# [作業内容]
A. EQについての文章に含まれる見出しを、出てくる順にすべて書き出せ。
B. EQについての文章の続きを、最後の文の後から書き進めよ。

# [文書の抜粋]
EQは「心の知能指数」と呼ばれ、自分の感情をコントロールしたり、他者の感情を鋭く察したりする能力です。発達障害を持っている子どもも、EQのトレーニングをすることで、周りの人と調和して社会を営む能力を育てることが可能です。
今回は、EQが高い人の特徴や、発達障害を持った人のEQの育てについて紹介します。
EQとは
「EQ」という言葉を耳にしたことがあるでしょうか?EQとは、自分の感情を理解しコントロールしたり、相手の感情を察して対応したりする能力です。EQが高い人は良い人間関係を築き、仕事やプライベートでも充実した人生を送れるといわれています。
EQは「こころの知能指数」
EQとは「Emotional Intelligence Quotient」を略したことばで、1990年にアメリカの心理学者であるピーター・サロベイ氏とジョン・メイヤー氏が提唱した概念です。日本では「こころの知能指数」と訳されています。
EQの高い人材は、状況に合わせて自分の感情をコントロールでき、人間関係で無用な摩擦を生むことなく、良好な関係を築くことが得意と考えられています。
EQとIQの違い
EQよりも、「IQ」の方が耳にする機会は多かったのではないでしょうか?
IQとは「Intelligence Quontient」を略したことばで、知能の高さや思考の速さ、合理性など、いわゆる「頭の良さ」を示す概念です。能力の高さ・低さは、先天的な要素が強いとされています。
このように、IQが合理性を表す指標であることに対し、EQは感情を表す指標であることから、この2つはまったく異なる能力を表すといえるでしょう。
EQは誰もが持っている能力
EQは、感情を持った人間であれば、誰もが生まれながらに持っている能力です。IQとは異なり、遺伝的な影響は少ないと考えられており、幼少期の環境や、その後の過ごし方によって、EQの伸びは大きく異なります。つまり、トレーニングをすることによって伸ばすことが可能な能力です。
EQが高い人の特徴
高いEQを持った人には、共通してみられる特徴があります。ここでは、その代表的な特徴を紹介します。
考え方が柔軟
EQの高い人は、柔軟な考え方を持っています。

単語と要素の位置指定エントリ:
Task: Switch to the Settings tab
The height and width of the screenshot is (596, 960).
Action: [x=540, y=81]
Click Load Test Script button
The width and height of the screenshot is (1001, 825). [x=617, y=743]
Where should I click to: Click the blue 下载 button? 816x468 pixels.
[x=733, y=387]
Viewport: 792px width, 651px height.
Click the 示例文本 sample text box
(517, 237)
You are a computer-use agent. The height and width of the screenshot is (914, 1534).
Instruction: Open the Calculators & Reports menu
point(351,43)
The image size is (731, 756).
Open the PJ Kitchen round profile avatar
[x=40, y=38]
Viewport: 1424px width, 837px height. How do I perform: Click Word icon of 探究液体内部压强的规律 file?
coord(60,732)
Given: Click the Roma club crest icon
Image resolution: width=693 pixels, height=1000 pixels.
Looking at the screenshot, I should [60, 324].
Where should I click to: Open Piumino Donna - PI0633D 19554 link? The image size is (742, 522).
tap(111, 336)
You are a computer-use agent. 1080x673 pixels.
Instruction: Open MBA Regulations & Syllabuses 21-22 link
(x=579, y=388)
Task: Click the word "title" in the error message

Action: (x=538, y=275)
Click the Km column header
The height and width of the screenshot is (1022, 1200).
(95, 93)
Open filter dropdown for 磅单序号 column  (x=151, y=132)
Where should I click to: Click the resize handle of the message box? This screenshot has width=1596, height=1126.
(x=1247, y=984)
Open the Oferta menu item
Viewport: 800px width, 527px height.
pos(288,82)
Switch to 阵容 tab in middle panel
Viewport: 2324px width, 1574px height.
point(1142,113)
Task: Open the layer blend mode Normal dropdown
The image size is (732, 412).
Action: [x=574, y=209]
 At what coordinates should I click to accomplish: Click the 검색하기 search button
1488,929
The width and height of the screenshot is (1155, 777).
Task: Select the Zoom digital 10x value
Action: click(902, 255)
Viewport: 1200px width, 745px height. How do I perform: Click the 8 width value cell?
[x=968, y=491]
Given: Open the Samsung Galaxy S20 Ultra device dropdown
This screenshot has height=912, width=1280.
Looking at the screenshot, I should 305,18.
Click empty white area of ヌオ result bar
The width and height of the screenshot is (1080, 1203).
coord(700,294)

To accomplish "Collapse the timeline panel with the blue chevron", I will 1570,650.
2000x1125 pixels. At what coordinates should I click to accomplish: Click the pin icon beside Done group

# [出力]
A.
EQとは
EQは「こころの知能指数」
EQとIQの違い
EQは誰もが持っている能力
EQが高い人の特徴
考え方が柔軟

B.
固定観念に縛られることもなく、自分の考えを人に押し付けることもしません。価値観の異なる人の話を聞いても「そういう考え方もあるのだな」と受け入れます。
また、状況に応じた行動も得意なので、想定外のトラブルに見舞われるときも冷静に判断し対応することが得意です。
共感力が高い
他者への共能力が高いのもEQの高い人の特徴です。
共感力とは、他者の気持ちを察したり、寄り添い同じ感情を持ったりすることをいいます。そのような行動をとれるのは、普段から周りの人に高い関心を持ち観察する習慣があるからです。
気持ちに寄り添うことは、周りの人との信頼関係を築く上でも大切なことなのです。
ストレスに強い
ストレス耐性が高いこともEQが高い人の特徴です。
たとえば、仕事の失敗で上司に叱責されることがあっても、自分の感情の動きを察してコントロールし、「次は成功させよう」とモチベーションを保ち続けることができます。また、理不尽な出来事に見舞われても、感情的に振り回されず冷静に対処できます。
優れた傾聴力
EQの高い人は、相手の話を良く聞き、相手が今どのような気持ちでいるのかを察することが上手です。
話を聞くだけではなく、声の調子や話す時の仕草などからも、相手が抱えている感情の手掛かりを探します。聞いている間は、申請に耳を傾けていることを示すためにも、相槌を打ったり、言葉を繰り返したりします。
異なる自分の意見があったとしても、相手の話は遮ったりせずに耳を傾けます。
素直
EQが高い人は、とても素直です。自分が失敗したり、誤った行動をしたりした際には、素直に謝ります。
また、失敗を人のせいにしたりせず、周りからの指摘も真摯に受け入れることが特徴です。アドバイスをもらい、改善のために努力します。
自分の強みと弱みを知っている
EQの高い人は、自分の強みや弱みを知っています。そのため、得意なことは率先して行動しますし、不得意なことは得意な人に素直に頼ります。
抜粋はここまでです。